[Entries for pointing to text and elements]
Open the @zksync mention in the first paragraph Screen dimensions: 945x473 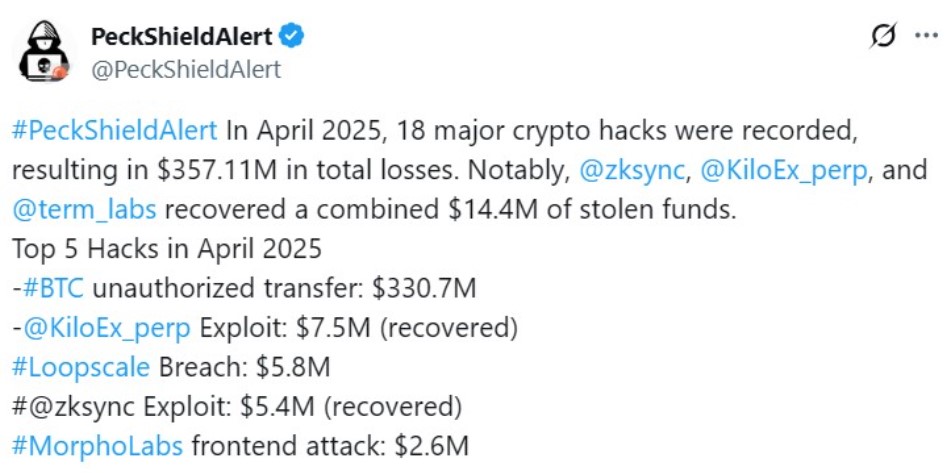(x=632, y=170)
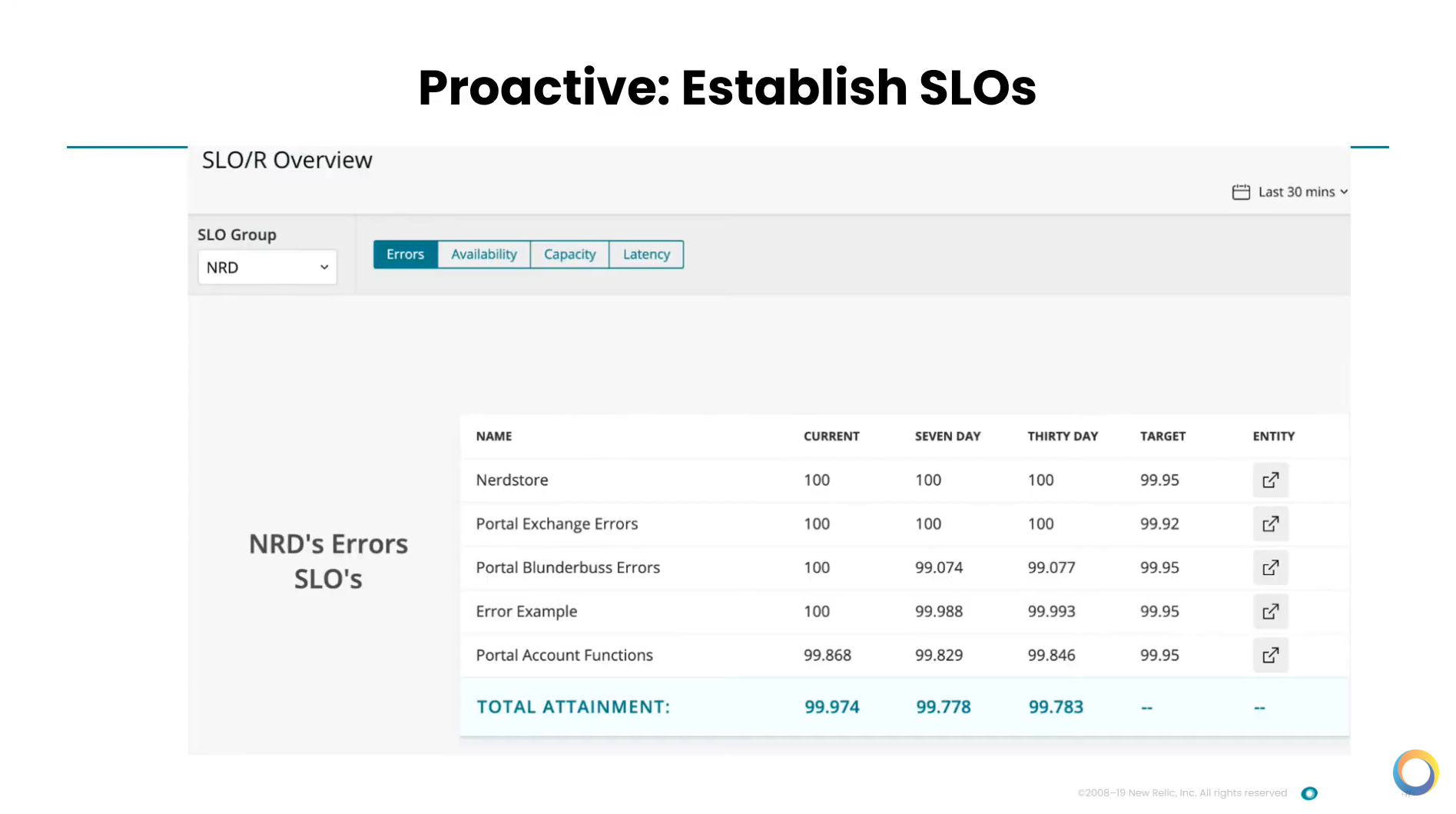Screen dimensions: 1456x814
Task: Click the Total Attainment summary row label
Action: [x=573, y=707]
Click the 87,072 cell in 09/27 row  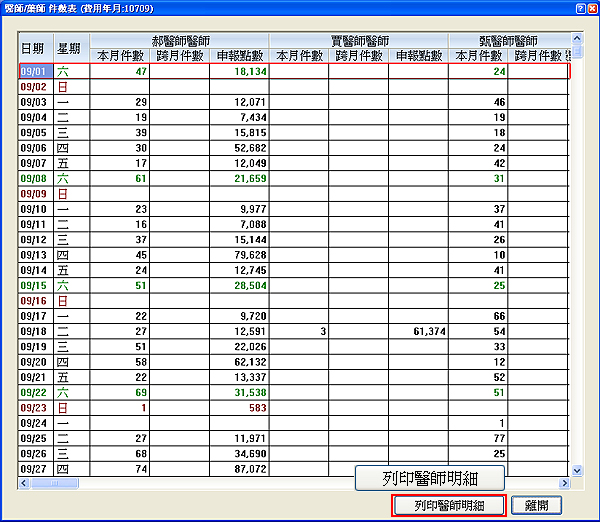(239, 468)
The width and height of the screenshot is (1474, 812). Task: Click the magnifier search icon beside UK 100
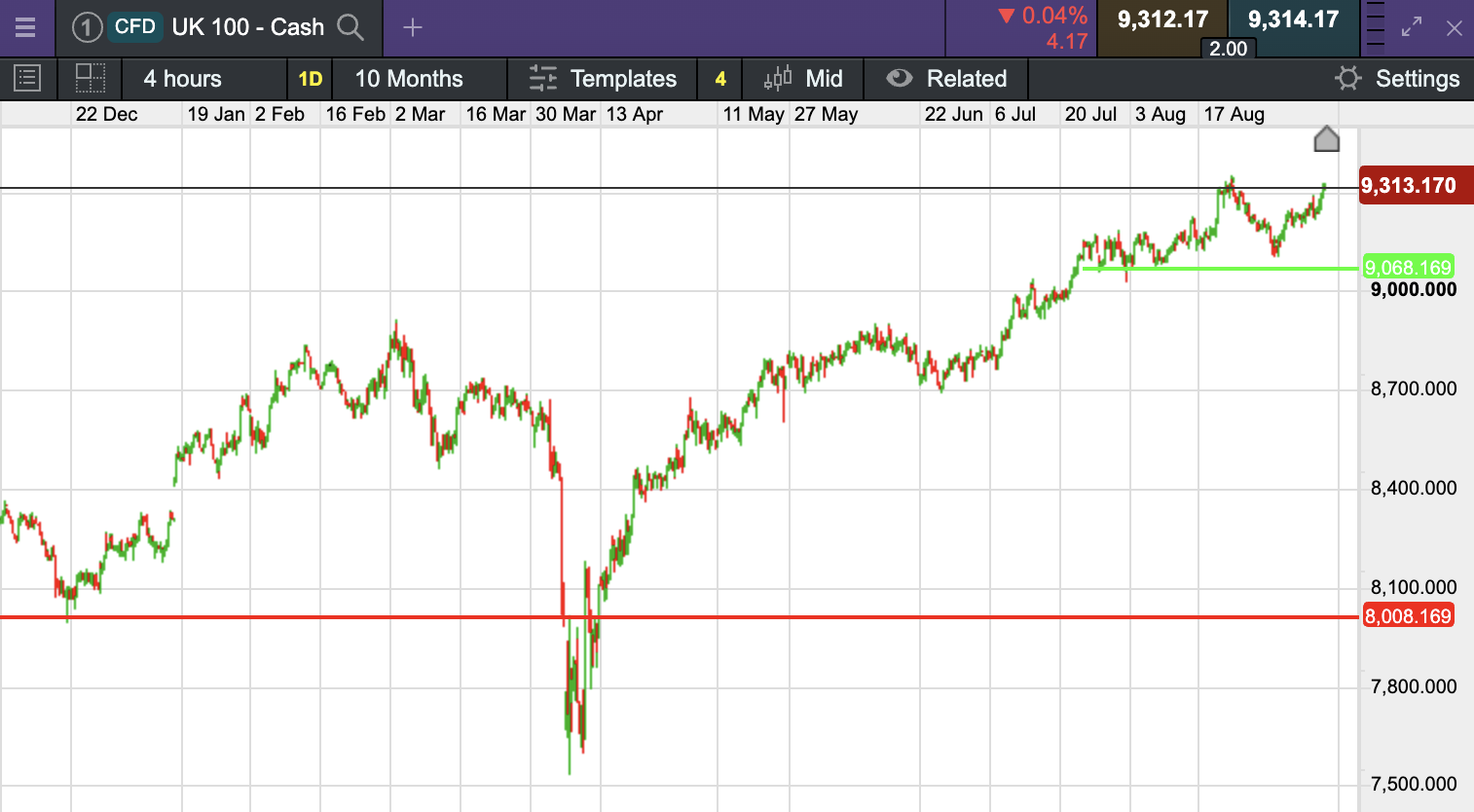tap(350, 27)
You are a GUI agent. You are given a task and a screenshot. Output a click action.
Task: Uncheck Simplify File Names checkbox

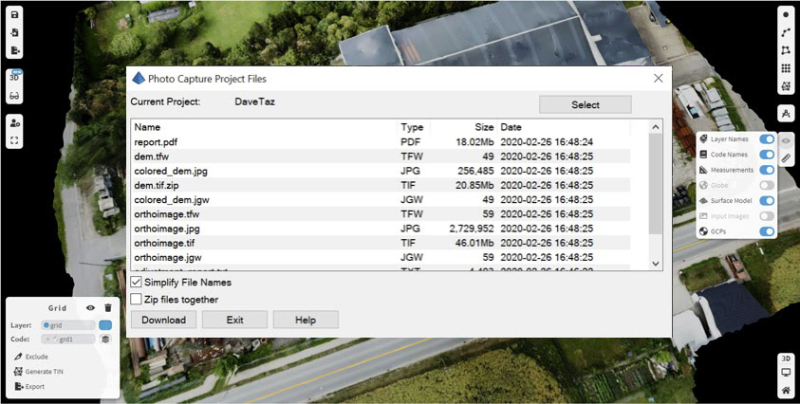click(x=137, y=284)
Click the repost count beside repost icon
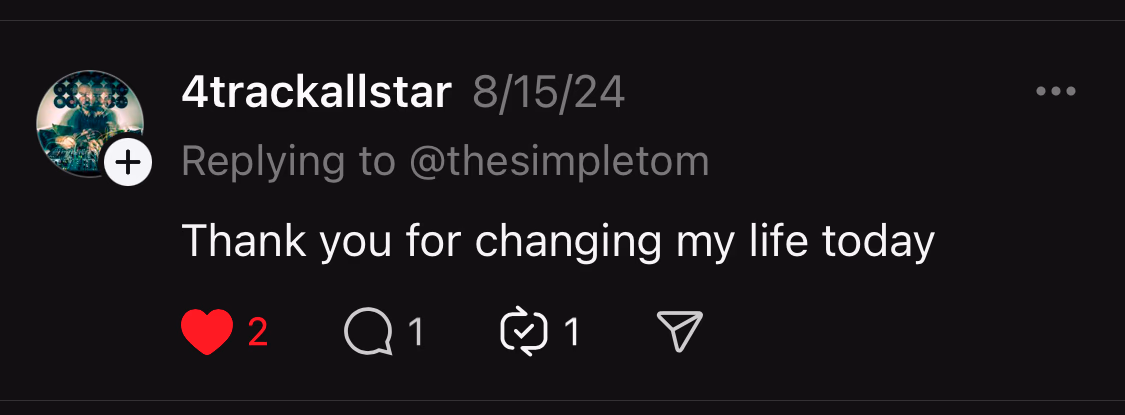The image size is (1125, 415). [x=572, y=333]
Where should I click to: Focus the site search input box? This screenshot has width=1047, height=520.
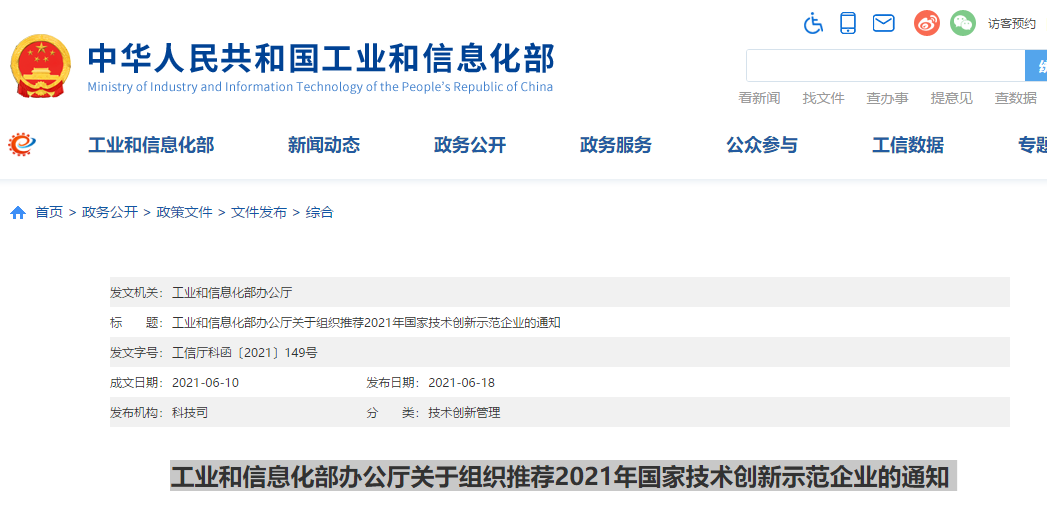[x=885, y=66]
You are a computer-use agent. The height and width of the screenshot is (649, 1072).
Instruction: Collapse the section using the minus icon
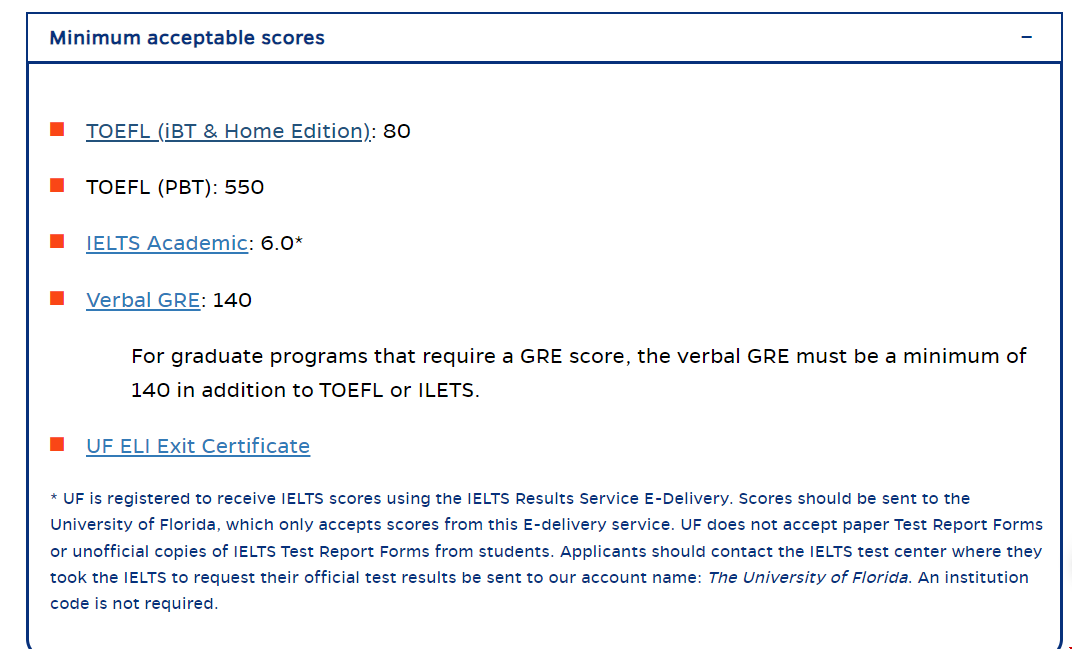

• SET TASK
Reproduce word for word the lines from the one containing "Click the repost count beside repost icon" through the end of the entries, including both ends. Omit the pictures from your answer.

• SOLUTION
Click the repost count beside repost icon
The image size is (1125, 415). [x=572, y=333]
Where should I click to: Focus the site search input box? This screenshot has width=1047, height=520.
[x=885, y=66]
You are a computer-use agent. The height and width of the screenshot is (649, 1072).
Instruction: Collapse the section using the minus icon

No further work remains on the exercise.